Spokesperson for the UN High Commissioner for Human Rights: Marta Hurtado
Date: 30 April 2021
We are disturbed by the use of unnecessary and disproportionate force by police special forces to dismantle a peaceful sit-in in Bahrain’s Jau prison on 17 April. According to accounts received from eyewitnesses of the incident, special forces threw stun grenades and beat detainees on their heads, badly injuring many of them. The authorities reportedly took 33 protestors to another building in the prison, where they are being kept incommunicado, and have been unable to make contact with families or lawyers, in violation of both national and international law.
The inmates had been protesting about conditions of detention, in particular the lack of access to medical treatment.
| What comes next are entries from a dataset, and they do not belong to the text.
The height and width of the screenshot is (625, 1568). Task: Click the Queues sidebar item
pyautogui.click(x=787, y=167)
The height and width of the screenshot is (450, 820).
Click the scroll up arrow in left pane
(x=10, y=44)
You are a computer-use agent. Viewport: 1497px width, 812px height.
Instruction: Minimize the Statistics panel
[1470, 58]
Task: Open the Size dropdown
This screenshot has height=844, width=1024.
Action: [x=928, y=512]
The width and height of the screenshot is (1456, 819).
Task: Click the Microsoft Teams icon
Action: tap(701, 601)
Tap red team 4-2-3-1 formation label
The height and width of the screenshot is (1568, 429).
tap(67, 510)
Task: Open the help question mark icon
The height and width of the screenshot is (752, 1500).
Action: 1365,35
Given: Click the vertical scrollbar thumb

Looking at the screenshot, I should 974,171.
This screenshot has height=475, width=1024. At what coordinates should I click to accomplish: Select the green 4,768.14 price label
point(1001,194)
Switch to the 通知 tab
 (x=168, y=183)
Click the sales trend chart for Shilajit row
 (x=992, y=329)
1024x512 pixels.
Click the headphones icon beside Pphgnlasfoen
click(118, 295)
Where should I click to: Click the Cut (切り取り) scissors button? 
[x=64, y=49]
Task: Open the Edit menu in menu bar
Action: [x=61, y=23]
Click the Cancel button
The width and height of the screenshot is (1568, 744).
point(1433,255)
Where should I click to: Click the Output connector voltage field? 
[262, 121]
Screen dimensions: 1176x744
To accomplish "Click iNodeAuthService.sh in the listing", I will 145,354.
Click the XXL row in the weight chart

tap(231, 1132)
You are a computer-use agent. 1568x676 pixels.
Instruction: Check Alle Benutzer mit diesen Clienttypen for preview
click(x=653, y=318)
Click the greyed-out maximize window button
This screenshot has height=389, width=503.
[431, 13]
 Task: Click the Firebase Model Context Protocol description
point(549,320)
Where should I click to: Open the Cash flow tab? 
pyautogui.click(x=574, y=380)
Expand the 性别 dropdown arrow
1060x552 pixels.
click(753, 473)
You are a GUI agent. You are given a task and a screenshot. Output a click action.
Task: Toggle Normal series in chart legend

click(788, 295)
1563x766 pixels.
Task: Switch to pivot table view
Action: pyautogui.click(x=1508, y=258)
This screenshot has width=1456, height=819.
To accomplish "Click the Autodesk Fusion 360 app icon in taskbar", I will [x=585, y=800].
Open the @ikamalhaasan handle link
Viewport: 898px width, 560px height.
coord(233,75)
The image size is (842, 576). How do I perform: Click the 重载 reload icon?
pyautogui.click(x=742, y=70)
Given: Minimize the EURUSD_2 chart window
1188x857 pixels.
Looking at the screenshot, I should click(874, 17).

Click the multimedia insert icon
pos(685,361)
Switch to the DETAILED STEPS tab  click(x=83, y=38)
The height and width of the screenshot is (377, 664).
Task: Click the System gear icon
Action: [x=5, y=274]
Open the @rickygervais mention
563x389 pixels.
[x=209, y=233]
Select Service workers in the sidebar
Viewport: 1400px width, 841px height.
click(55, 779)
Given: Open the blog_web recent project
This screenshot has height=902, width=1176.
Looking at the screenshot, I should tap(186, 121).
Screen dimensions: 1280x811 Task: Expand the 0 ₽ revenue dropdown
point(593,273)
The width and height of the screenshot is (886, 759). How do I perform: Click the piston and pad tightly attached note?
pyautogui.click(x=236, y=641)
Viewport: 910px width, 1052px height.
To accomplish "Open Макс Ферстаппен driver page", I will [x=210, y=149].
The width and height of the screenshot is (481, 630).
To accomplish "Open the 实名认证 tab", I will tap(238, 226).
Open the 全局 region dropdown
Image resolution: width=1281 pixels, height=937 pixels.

The sit-in began on 5 April, after a political prisoner, Abbas Mal Allah, died after reportedly being denied timely access to essential health care. The lack of health care in the overcrowded Bahraini prisons has been an issue for years, but has become a chronic problem during the COVID-19 pandemic.
The spread of the pandemic in Bahrain’s prisons has sparked protests across the country. In response, the authorities have detained dozens of protesters for breaching COVID-19 restrictions.
We call on the Government to immediately launch a thorough and effective investigation into the violent repression of the sit-in at Jau prison. We also urge them to provide information on the well-being of the 33 prisoners currently held in incommunicado detention, and to ensure they are able to contact their lawyers and families.
In addition, we call on the authorities to take effective steps to ensure the timely provision of medical treatment for inmates as and when needed.
Since the beginning of the pandemic, several decrees have been issued granting special pardons to 1,253 prisoners, and a total of 1,747 offenders have benefited from alternative sanctions, according to the Public Prosecution. There may be some overlap between these two groups.
We call on the authorities to consider releasing more detainees to ease prison congestion, and reduce the risk of COVID-19 spreading throughout the prison population. In particular, those being detained for expression of critical or dissenting views, protected by international human rights law, should be released immediately.